═══ Records provided ═══
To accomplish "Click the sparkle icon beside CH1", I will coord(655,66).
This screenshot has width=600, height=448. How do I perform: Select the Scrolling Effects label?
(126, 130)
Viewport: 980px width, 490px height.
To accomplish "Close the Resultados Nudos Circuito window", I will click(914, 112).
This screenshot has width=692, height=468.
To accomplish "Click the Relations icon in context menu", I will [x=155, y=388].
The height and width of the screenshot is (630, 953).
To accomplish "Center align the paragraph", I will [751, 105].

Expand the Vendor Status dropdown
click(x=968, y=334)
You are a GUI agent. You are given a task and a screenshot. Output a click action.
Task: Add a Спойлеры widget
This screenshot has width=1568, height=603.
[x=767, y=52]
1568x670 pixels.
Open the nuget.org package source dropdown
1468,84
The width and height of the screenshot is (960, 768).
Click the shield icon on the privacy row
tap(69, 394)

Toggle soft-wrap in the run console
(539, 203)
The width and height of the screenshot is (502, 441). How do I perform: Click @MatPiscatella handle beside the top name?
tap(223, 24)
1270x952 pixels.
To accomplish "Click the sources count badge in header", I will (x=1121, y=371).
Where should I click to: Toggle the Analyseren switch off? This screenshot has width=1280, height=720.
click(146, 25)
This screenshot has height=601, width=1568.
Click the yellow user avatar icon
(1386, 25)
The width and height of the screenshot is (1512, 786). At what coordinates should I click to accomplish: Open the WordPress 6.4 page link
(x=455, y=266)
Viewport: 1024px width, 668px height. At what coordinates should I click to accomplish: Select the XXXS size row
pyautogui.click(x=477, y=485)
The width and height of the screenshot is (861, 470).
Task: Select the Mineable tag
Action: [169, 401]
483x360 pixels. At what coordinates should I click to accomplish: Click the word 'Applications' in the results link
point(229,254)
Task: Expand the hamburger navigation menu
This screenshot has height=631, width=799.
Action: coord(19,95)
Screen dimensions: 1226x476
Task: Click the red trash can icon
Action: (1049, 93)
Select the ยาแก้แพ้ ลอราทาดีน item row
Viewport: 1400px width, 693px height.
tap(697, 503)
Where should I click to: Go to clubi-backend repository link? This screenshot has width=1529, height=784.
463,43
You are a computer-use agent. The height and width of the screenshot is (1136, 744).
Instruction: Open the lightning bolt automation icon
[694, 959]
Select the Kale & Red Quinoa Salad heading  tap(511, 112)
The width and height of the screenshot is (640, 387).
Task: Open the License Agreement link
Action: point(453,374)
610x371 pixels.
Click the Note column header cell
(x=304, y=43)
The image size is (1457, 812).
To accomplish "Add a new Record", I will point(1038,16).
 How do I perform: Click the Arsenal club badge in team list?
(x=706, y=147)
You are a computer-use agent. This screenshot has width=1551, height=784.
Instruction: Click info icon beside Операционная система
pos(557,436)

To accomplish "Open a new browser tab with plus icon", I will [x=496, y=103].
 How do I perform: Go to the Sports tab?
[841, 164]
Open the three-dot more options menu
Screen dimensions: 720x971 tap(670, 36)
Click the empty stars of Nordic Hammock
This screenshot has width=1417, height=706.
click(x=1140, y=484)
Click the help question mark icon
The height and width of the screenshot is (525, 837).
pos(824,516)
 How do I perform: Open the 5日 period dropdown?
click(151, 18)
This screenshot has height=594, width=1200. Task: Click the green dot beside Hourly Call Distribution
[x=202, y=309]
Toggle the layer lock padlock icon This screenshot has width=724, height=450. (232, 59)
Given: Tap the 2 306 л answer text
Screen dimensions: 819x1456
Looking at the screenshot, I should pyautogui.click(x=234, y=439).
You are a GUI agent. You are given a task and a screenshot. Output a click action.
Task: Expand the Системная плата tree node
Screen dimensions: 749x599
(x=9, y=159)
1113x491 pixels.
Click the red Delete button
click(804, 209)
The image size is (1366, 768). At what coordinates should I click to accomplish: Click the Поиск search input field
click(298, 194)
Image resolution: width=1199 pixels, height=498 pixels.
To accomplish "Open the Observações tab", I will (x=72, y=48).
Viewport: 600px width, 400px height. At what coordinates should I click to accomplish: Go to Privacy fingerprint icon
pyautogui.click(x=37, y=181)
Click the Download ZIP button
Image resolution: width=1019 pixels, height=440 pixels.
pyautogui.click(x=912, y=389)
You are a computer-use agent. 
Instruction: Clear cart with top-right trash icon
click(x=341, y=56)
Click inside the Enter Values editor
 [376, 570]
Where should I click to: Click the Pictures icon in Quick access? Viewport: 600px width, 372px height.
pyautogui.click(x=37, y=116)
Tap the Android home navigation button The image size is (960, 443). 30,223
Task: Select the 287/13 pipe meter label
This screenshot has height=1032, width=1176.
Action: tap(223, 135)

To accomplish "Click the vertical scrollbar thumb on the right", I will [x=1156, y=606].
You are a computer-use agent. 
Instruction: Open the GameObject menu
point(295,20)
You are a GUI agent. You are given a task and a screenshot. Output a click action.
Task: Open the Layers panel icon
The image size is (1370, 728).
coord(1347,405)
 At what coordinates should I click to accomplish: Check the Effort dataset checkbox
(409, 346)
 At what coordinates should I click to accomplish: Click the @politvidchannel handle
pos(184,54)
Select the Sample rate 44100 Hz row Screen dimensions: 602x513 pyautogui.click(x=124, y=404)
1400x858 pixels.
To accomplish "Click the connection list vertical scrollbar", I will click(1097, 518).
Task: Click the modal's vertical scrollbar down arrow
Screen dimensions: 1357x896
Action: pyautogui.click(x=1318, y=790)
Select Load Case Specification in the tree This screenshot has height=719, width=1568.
═══
Instructions to follow. Output every entry exactly as given.

Answer section.
To accomplish "Click the sparkle icon beside CH1", I will coord(655,66).
This screenshot has width=600, height=448. How do I perform: Select the Scrolling Effects label?
(126, 130)
Viewport: 980px width, 490px height.
To accomplish "Close the Resultados Nudos Circuito window", I will click(914, 112).
This screenshot has width=692, height=468.
To accomplish "Click the Relations icon in context menu", I will [x=155, y=388].
The height and width of the screenshot is (630, 953).
To accomplish "Center align the paragraph", I will [751, 105].

Expand the Vendor Status dropdown
click(x=968, y=334)
You are a GUI agent. You are given a task and a screenshot. Output a click action.
Task: Add a Спойлеры widget
This screenshot has width=1568, height=603.
[x=767, y=52]
1568x670 pixels.
Open the nuget.org package source dropdown
1468,84
The width and height of the screenshot is (960, 768).
Click the shield icon on the privacy row
tap(69, 394)

Toggle soft-wrap in the run console
(539, 203)
The width and height of the screenshot is (502, 441). How do I perform: Click @MatPiscatella handle beside the top name?
tap(223, 24)
1270x952 pixels.
To accomplish "Click the sources count badge in header", I will (x=1121, y=371).
Where should I click to: Toggle the Analyseren switch off? This screenshot has width=1280, height=720.
click(146, 25)
This screenshot has height=601, width=1568.
Click the yellow user avatar icon
(1386, 25)
The width and height of the screenshot is (1512, 786). At what coordinates should I click to accomplish: Open the WordPress 6.4 page link
(x=455, y=266)
Viewport: 1024px width, 668px height. At what coordinates should I click to accomplish: Select the XXXS size row
pyautogui.click(x=477, y=485)
The width and height of the screenshot is (861, 470).
Task: Select the Mineable tag
Action: [169, 401]
483x360 pixels. At what coordinates should I click to accomplish: Click the word 'Applications' in the results link
point(229,254)
Task: Expand the hamburger navigation menu
This screenshot has height=631, width=799.
Action: coord(19,95)
Screen dimensions: 1226x476
Task: Click the red trash can icon
Action: (1049, 93)
Select the ยาแก้แพ้ ลอราทาดีน item row
Viewport: 1400px width, 693px height.
tap(697, 503)
Where should I click to: Go to clubi-backend repository link? This screenshot has width=1529, height=784.
463,43
You are a computer-use agent. The height and width of the screenshot is (1136, 744).
Instruction: Open the lightning bolt automation icon
[694, 959]
Select the Kale & Red Quinoa Salad heading  tap(511, 112)
The width and height of the screenshot is (640, 387).
Task: Open the License Agreement link
Action: point(453,374)
610x371 pixels.
Click the Note column header cell
(x=304, y=43)
The image size is (1457, 812).
To accomplish "Add a new Record", I will point(1038,16).
 How do I perform: Click the Arsenal club badge in team list?
(x=706, y=147)
You are a computer-use agent. This screenshot has width=1551, height=784.
Instruction: Click info icon beside Операционная система
pos(557,436)

To accomplish "Open a new browser tab with plus icon", I will [x=496, y=103].
 How do I perform: Go to the Sports tab?
[841, 164]
Open the three-dot more options menu
Screen dimensions: 720x971 tap(670, 36)
Click the empty stars of Nordic Hammock
This screenshot has width=1417, height=706.
click(x=1140, y=484)
Click the help question mark icon
The height and width of the screenshot is (525, 837).
pos(824,516)
 How do I perform: Open the 5日 period dropdown?
click(151, 18)
This screenshot has height=594, width=1200. Task: Click the green dot beside Hourly Call Distribution
[x=202, y=309]
Toggle the layer lock padlock icon This screenshot has width=724, height=450. (232, 59)
Given: Tap the 2 306 л answer text
Screen dimensions: 819x1456
Looking at the screenshot, I should pyautogui.click(x=234, y=439).
You are a GUI agent. You are given a task and a screenshot. Output a click action.
Task: Expand the Системная плата tree node
Screen dimensions: 749x599
(x=9, y=159)
1113x491 pixels.
Click the red Delete button
click(804, 209)
The image size is (1366, 768). At what coordinates should I click to accomplish: Click the Поиск search input field
click(298, 194)
Image resolution: width=1199 pixels, height=498 pixels.
To accomplish "Open the Observações tab", I will (x=72, y=48).
Viewport: 600px width, 400px height. At what coordinates should I click to accomplish: Go to Privacy fingerprint icon
pyautogui.click(x=37, y=181)
Click the Download ZIP button
Image resolution: width=1019 pixels, height=440 pixels.
pyautogui.click(x=912, y=389)
You are a computer-use agent. 
Instruction: Clear cart with top-right trash icon
click(x=341, y=56)
Click inside the Enter Values editor
 [376, 570]
Where should I click to: Click the Pictures icon in Quick access? Viewport: 600px width, 372px height.
pyautogui.click(x=37, y=116)
Tap the Android home navigation button The image size is (960, 443). 30,223
Task: Select the 287/13 pipe meter label
This screenshot has height=1032, width=1176.
Action: tap(223, 135)

To accomplish "Click the vertical scrollbar thumb on the right", I will [x=1156, y=606].
You are a computer-use agent. 
Instruction: Open the GameObject menu
point(295,20)
You are a GUI agent. You are given a task and a screenshot. Output a click action.
Task: Open the Layers panel icon
The image size is (1370, 728).
coord(1347,405)
 At what coordinates should I click to accomplish: Check the Effort dataset checkbox
(409, 346)
 At what coordinates should I click to accomplish: Click the @politvidchannel handle
pos(184,54)
Select the Sample rate 44100 Hz row Screen dimensions: 602x513 pyautogui.click(x=124, y=404)
1400x858 pixels.
To accomplish "Click the connection list vertical scrollbar", I will click(1097, 518).
Task: Click the modal's vertical scrollbar down arrow
Screen dimensions: 1357x896
Action: pyautogui.click(x=1318, y=790)
Select Load Case Specification in the tree This screenshot has height=719, width=1568.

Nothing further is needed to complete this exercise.